Obviously how they cover the planned Rx is critical to this, but you would add up the $3k deductible, credit the $1500 from the company, then add in the 20% of whatever the Rx coverage is, then add to that the cost of the premiums. Do the same for the other plan to get a side by side idea as to how the plans would compare in a regular year.

Is that totally confusing?

Thanks somemom.

I think H and I will do a spreadsheet and see how things work out.

The critical part is how the medicine will be covered and we can try and get a confirmation on that.

Go to all the meetings your HR department gives and asks lots of questions. They may be able to point you to a website that would allow you to enter your intormation and compare prices (kinda like financial aid calculator). The HSA is funded with your pre-tax dollars and will continue into the next year if you haven’t spent it. The limit for funding the HSA is something like $5,000 - 6,0000.

The biggest thing about the HSA is you are paying everything until the deductible is met for your family $3000. There is no 'inidividual" deductible if you have family coverage since it doesn’t matter what family member is getting the charges. The deductible is one single pot for your family.

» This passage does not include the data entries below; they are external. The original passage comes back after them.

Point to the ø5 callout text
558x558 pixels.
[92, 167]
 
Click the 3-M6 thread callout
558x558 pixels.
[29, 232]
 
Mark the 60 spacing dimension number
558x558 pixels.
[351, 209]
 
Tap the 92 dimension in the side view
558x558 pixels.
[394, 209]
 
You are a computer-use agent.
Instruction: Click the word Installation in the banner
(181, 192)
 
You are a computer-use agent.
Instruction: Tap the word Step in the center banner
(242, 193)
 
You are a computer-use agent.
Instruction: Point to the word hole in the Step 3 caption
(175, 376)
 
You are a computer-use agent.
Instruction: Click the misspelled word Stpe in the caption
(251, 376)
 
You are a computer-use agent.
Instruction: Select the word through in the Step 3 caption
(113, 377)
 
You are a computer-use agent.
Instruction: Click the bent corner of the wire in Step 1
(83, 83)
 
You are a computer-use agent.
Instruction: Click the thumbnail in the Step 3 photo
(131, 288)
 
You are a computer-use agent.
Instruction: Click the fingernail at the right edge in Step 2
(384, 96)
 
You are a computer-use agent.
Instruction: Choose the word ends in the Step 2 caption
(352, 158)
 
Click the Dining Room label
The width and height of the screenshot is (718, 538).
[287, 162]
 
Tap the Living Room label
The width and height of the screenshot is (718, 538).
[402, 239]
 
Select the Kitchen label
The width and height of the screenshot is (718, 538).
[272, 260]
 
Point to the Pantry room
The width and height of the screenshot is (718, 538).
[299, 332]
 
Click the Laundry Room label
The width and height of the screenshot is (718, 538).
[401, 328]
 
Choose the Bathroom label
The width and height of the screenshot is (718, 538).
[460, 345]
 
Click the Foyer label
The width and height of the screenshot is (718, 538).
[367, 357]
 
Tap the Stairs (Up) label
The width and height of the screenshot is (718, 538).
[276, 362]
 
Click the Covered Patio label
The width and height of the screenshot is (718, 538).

The biggest thing in our plan is that we pay for all prescriptions out of pocket until the deductibleis met. Then once the decuctible is met we have a prescription plan that has a copay 20/40/60 for a 90 day supply. The amount we pay for the prescriptions counts towards the deductible. We have a couple of expensive prescriptions which always takes us to $3,000 at some point.

Once you meet the out of pocket limit, then you are paying Nothing for medical and we still have co-pay for prescriptions.

Since you know your prescriptions are a big expense be sure that you find out how these will work with your new plans.

Good luck.

Thanks Python20. Very helpful. Unfortunately the meeting at our site happened before we received the information about the changes to our health plan. Got to love that planning.

I would check on the way they handle health flex accounts vs HSA. The way my husbands company works it is if you have a health flex account you can get reimbursed before you have had it taken out of your pay check. So we usually have used up our amount by July. With the HSA the money has to be in the account first. So if we were to have a large expense in January we would need to wait to have that money trickle in from his paycheck deductions. “Supposedly” this would only occur the first year you have a HSA if you have money left over from the previous year. For us it becomes a cash flow issue.

At one point we had some expensive prescriptions (though not nearly as expensive as yours) and found that the HSA with a $4,000 family deductible was a LOT cheaper than the drug copays. I realize that varies tremendously drug-by-drug, so I would find out specifically how each of the available plans handles the expensive drug, and then figure out what your bottom line cost would be.

For us, the annual premium + $4,000 deductible was << the (higher) annual premium for the PPO + copays for drug/doctors + deductible. But, it took some calculation to figure that out.

Check with your plan regarding the $12000/year medicine. Our HSA plan exempts “maintenance drugs” from the deductible.